D. J. Bernstein
Computer hardware
Writing high-speed software

Some relevant literature

Knuth's famous 1974 paper ``Structured programming with go to statements'' advocates, among other things, ``program manipulation systems'':

For 15 years or so I have been trying to think of how to write a compiler that really produces top quality code. For example, most of the MIX programs in my books are considerably more efficient than any of today's most visionary compiling schemes would be able to produce. I've tried to study the various techniques that a hand-coder like myself uses, and to fit them into some systematic and automatic system. A few years ago, several students and I looked at a typical sample of FORTRAN programs [...], and we all tried hard to see how a machine could produce code that would compete with our best hand-optimized object programs. We found ourselves always running up against the same problem: the compiler needs to be in a dialog with the programmer; it needs to know properties of the data, and whether certain cases can arise, etc. And we couldn't think of a good language in which to have such a dialog.
For some reason we all (especially me) had a mental block about optimization, namely that we always regarded it as a behind-the-scenes activity, to be done in the machine language, which the programmer isn't supposed to know. This veil was first lifted from my eyes in the fall of 1973, when I ran across a remark by Hoare [...] that, ideally, a language should be designed so that an optimizing compiler can describe its optimizations in the source language. Of course! Why hadn't I ever thought of it?
Once we have a suitable language, we will be able to have what seems to be emerging as the programming system of the future: an interactive program-manipulation system, analogous to the many symbol-manipulation systems which are presently undergoing extensive development and experimentation. We are gradually learning about program transformations, which are more complicated than formula manipulations but really not very different. A program-manipulation system is obviously what we've been leading up to, and I wonder why I never thought of it before. Of course, the idea isn't original with me; when I told Hoare, he said, ``Exactly!'' and referred me to a recent work by Darlington and Burstall [...] which describes a system which removes some recursions from a LISP-like language (curiously, without introducing any go to's), and which also does some conversion of data structures (from sets to lists or bit strings) and some restructuring of a program by combining similar loops. I later discovered that program manipulation is just part of a much more ambitious project undertaken by Cheatham and Wegbreit [...]; another publication about source-code optimizations has also recently appeared [...]. Since LISP programs are easily manipulated as LISP data objects, there has also been a rather extensive development of similar ideas in this domain, notably by Warren Teitelman [...]. The time is clearly ripe for program-manipulation systems, and a great deal of further work suggests itself.
The programmer using such a system will write his beautifully-structured, but possibly inefficient, program P; then he will interactively specify transformations that make it efficient. Such a system will be much more powerful and reliable than a completely automatic one. We can also imagine the system manipulating measurement statistics concerning how much of the total running time is spent in each statement, since the programmer will want to know which parts of his program deserve to be optimized, and how much effect an optimization will really have. The original program P should be retained along with the transformation specifications, so that it can be properly understood and maintained as time passes. As I say, this idea certainly isn't my own; it is so exciting I hope that everyone soon becomes aware of its possibilities.
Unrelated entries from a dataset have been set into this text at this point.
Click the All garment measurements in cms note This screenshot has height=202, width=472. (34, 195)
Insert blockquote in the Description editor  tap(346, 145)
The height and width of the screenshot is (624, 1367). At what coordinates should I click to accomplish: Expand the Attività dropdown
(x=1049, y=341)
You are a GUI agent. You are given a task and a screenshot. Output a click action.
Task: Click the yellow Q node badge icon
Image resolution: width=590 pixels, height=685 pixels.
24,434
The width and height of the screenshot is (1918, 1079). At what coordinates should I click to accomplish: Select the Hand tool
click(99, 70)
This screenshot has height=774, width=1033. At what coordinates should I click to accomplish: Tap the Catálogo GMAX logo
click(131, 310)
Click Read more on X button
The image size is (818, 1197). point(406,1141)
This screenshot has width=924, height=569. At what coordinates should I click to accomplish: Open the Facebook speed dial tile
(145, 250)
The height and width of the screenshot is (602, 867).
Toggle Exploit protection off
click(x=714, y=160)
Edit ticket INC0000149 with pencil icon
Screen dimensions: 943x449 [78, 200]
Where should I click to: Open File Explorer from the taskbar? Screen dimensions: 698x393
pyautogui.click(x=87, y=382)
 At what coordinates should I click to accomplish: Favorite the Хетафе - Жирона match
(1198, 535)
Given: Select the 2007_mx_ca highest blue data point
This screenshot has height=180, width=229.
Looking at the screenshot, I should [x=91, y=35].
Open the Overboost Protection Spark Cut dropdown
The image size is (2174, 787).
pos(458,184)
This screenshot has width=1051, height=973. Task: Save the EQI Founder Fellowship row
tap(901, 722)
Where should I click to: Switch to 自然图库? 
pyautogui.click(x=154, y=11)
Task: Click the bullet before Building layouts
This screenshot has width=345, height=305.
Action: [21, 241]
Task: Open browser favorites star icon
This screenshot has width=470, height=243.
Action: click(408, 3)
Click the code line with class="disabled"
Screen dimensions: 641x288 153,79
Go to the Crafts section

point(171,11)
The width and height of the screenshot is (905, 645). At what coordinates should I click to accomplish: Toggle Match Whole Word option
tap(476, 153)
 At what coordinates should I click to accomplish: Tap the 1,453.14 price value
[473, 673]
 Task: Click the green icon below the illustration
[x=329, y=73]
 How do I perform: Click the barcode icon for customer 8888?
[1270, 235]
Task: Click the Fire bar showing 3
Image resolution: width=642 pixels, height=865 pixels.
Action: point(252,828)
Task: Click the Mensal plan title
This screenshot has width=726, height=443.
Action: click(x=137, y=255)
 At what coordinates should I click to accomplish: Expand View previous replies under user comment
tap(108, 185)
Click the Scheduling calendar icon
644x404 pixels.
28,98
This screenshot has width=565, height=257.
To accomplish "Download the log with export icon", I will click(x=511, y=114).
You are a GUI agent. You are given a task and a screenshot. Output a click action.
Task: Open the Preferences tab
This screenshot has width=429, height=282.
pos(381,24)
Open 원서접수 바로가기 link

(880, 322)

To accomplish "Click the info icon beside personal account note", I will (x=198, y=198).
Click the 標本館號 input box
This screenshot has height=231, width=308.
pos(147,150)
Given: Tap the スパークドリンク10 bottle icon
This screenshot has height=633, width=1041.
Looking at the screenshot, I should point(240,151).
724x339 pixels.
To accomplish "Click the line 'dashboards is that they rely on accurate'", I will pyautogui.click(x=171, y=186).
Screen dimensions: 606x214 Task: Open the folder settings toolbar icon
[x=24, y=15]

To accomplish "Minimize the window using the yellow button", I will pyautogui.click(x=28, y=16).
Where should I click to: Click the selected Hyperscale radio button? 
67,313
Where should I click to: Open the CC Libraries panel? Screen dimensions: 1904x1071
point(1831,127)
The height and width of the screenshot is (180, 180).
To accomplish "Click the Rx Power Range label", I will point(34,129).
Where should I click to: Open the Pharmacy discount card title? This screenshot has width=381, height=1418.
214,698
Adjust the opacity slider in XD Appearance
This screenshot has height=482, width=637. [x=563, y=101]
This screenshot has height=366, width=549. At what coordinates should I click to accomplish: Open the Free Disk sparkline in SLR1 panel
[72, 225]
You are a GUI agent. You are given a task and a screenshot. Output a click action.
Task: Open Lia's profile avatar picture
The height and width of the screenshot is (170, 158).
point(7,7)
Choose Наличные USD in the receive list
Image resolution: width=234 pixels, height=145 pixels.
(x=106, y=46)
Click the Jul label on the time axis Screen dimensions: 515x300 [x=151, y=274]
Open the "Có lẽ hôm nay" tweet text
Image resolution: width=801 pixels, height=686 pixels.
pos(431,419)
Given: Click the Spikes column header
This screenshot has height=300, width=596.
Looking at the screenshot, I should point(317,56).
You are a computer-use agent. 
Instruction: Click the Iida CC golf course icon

Much later in the article, Knuth writes ``Standard operating procedure nowadays is usually to hand code critical portions of a routine in assembly language. Let us hope such assemblers will die out, and we will see several levels of language instead: at the highest levels we will be able to write abstract programs, while at the lowest levels we will be able to control storage and register allocation, and to suppress subscript range checking, etc.''

The phrase ``user-guided tuning'' appears in the paper ``Improving Performance with Integrated Program Transformations'' by Qasem, Jin, and Mellor-Crummey. This paper describes tools to help a programmer perform various standard space-time transpositions that improve cache behavior. Older papers on the same topic: Fahringer and Gerndt; Pike and Hilfinger.

The phrases ``human-computer optimization'' and ``human-guided optimization'' appear in the paper ``Investigating human-computer optimization'' by Scott, Lesh, and Klau. This is a paper on transportation scheduling.